In full and without error, repeat the entries below.

[Excerpts from a dataset]
______________________________

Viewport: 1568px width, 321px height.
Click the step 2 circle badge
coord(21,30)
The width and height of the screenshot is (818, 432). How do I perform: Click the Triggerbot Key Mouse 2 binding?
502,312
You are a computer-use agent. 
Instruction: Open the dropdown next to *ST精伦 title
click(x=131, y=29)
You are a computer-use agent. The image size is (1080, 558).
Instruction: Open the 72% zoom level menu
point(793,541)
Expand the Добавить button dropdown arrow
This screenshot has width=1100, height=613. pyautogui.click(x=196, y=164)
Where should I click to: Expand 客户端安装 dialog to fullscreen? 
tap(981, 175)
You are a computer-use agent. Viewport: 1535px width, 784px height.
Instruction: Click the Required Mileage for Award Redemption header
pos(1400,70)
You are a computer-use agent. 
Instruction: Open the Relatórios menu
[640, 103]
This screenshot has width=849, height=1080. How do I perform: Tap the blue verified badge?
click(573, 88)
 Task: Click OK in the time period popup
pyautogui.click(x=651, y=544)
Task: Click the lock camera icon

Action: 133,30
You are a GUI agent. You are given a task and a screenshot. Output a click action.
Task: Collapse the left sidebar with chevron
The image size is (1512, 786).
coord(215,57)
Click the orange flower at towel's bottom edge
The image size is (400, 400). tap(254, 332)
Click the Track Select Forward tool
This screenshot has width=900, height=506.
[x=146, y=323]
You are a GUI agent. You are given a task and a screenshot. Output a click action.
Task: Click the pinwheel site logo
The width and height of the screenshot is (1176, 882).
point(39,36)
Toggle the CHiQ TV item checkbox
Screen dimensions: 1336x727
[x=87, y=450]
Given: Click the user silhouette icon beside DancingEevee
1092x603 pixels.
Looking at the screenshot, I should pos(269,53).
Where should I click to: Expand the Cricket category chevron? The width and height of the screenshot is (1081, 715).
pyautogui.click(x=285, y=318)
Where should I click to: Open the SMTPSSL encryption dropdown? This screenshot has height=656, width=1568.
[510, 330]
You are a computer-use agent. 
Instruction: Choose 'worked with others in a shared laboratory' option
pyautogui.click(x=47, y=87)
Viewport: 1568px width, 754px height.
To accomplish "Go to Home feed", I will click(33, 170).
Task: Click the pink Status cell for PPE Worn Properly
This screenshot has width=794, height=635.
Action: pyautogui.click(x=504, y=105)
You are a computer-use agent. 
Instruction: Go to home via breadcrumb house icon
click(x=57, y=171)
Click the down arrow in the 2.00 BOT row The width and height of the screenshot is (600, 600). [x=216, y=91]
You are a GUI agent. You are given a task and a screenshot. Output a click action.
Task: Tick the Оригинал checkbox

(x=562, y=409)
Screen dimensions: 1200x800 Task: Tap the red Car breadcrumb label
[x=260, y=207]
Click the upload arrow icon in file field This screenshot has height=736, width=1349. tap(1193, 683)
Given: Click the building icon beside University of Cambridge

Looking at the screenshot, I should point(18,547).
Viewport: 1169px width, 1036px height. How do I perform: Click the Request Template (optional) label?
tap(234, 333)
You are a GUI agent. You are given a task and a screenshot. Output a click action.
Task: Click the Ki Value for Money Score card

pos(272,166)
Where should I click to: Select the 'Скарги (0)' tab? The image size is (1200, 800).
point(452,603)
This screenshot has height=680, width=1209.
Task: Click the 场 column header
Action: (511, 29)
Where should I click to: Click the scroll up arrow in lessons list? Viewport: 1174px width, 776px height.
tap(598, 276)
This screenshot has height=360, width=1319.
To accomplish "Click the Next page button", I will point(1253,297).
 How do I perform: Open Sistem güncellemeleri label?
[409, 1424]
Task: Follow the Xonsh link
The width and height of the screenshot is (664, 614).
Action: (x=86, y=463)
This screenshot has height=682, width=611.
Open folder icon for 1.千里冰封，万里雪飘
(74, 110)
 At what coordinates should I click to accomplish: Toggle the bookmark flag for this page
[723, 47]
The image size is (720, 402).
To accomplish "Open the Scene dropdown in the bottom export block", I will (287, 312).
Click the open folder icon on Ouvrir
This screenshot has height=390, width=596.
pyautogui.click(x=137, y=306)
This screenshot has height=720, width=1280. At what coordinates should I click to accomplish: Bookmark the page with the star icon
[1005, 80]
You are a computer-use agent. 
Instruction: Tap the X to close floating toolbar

______________________________

**RESPONSE AREA**
Viewport: 1568px width, 321px height.
Click the step 2 circle badge
coord(21,30)
The width and height of the screenshot is (818, 432). How do I perform: Click the Triggerbot Key Mouse 2 binding?
502,312
You are a computer-use agent. 
Instruction: Open the dropdown next to *ST精伦 title
click(x=131, y=29)
You are a computer-use agent. The image size is (1080, 558).
Instruction: Open the 72% zoom level menu
point(793,541)
Expand the Добавить button dropdown arrow
This screenshot has width=1100, height=613. pyautogui.click(x=196, y=164)
Where should I click to: Expand 客户端安装 dialog to fullscreen? 
tap(981, 175)
You are a computer-use agent. Viewport: 1535px width, 784px height.
Instruction: Click the Required Mileage for Award Redemption header
pos(1400,70)
You are a computer-use agent. 
Instruction: Open the Relatórios menu
[640, 103]
This screenshot has width=849, height=1080. How do I perform: Tap the blue verified badge?
click(573, 88)
 Task: Click OK in the time period popup
pyautogui.click(x=651, y=544)
Task: Click the lock camera icon

Action: 133,30
You are a GUI agent. You are given a task and a screenshot. Output a click action.
Task: Collapse the left sidebar with chevron
The image size is (1512, 786).
coord(215,57)
Click the orange flower at towel's bottom edge
The image size is (400, 400). tap(254, 332)
Click the Track Select Forward tool
This screenshot has width=900, height=506.
[x=146, y=323]
You are a GUI agent. You are given a task and a screenshot. Output a click action.
Task: Click the pinwheel site logo
The width and height of the screenshot is (1176, 882).
point(39,36)
Toggle the CHiQ TV item checkbox
Screen dimensions: 1336x727
[x=87, y=450]
Given: Click the user silhouette icon beside DancingEevee
1092x603 pixels.
Looking at the screenshot, I should pos(269,53).
Where should I click to: Expand the Cricket category chevron? The width and height of the screenshot is (1081, 715).
pyautogui.click(x=285, y=318)
Where should I click to: Open the SMTPSSL encryption dropdown? This screenshot has height=656, width=1568.
[510, 330]
You are a computer-use agent. 
Instruction: Choose 'worked with others in a shared laboratory' option
pyautogui.click(x=47, y=87)
Viewport: 1568px width, 754px height.
To accomplish "Go to Home feed", I will click(33, 170).
Task: Click the pink Status cell for PPE Worn Properly
This screenshot has width=794, height=635.
Action: pyautogui.click(x=504, y=105)
You are a computer-use agent. 
Instruction: Go to home via breadcrumb house icon
click(x=57, y=171)
Click the down arrow in the 2.00 BOT row The width and height of the screenshot is (600, 600). [x=216, y=91]
You are a GUI agent. You are given a task and a screenshot. Output a click action.
Task: Tick the Оригинал checkbox

(x=562, y=409)
Screen dimensions: 1200x800 Task: Tap the red Car breadcrumb label
[x=260, y=207]
Click the upload arrow icon in file field This screenshot has height=736, width=1349. tap(1193, 683)
Given: Click the building icon beside University of Cambridge

Looking at the screenshot, I should point(18,547).
Viewport: 1169px width, 1036px height. How do I perform: Click the Request Template (optional) label?
tap(234, 333)
You are a GUI agent. You are given a task and a screenshot. Output a click action.
Task: Click the Ki Value for Money Score card

pos(272,166)
Where should I click to: Select the 'Скарги (0)' tab? The image size is (1200, 800).
point(452,603)
This screenshot has height=680, width=1209.
Task: Click the 场 column header
Action: (511, 29)
Where should I click to: Click the scroll up arrow in lessons list? Viewport: 1174px width, 776px height.
tap(598, 276)
This screenshot has height=360, width=1319.
To accomplish "Click the Next page button", I will point(1253,297).
 How do I perform: Open Sistem güncellemeleri label?
[409, 1424]
Task: Follow the Xonsh link
The width and height of the screenshot is (664, 614).
Action: (x=86, y=463)
This screenshot has height=682, width=611.
Open folder icon for 1.千里冰封，万里雪飘
(74, 110)
 At what coordinates should I click to accomplish: Toggle the bookmark flag for this page
[723, 47]
The image size is (720, 402).
To accomplish "Open the Scene dropdown in the bottom export block", I will (287, 312).
Click the open folder icon on Ouvrir
This screenshot has height=390, width=596.
pyautogui.click(x=137, y=306)
This screenshot has height=720, width=1280. At what coordinates should I click to accomplish: Bookmark the page with the star icon
[1005, 80]
You are a computer-use agent. 
Instruction: Tap the X to close floating toolbar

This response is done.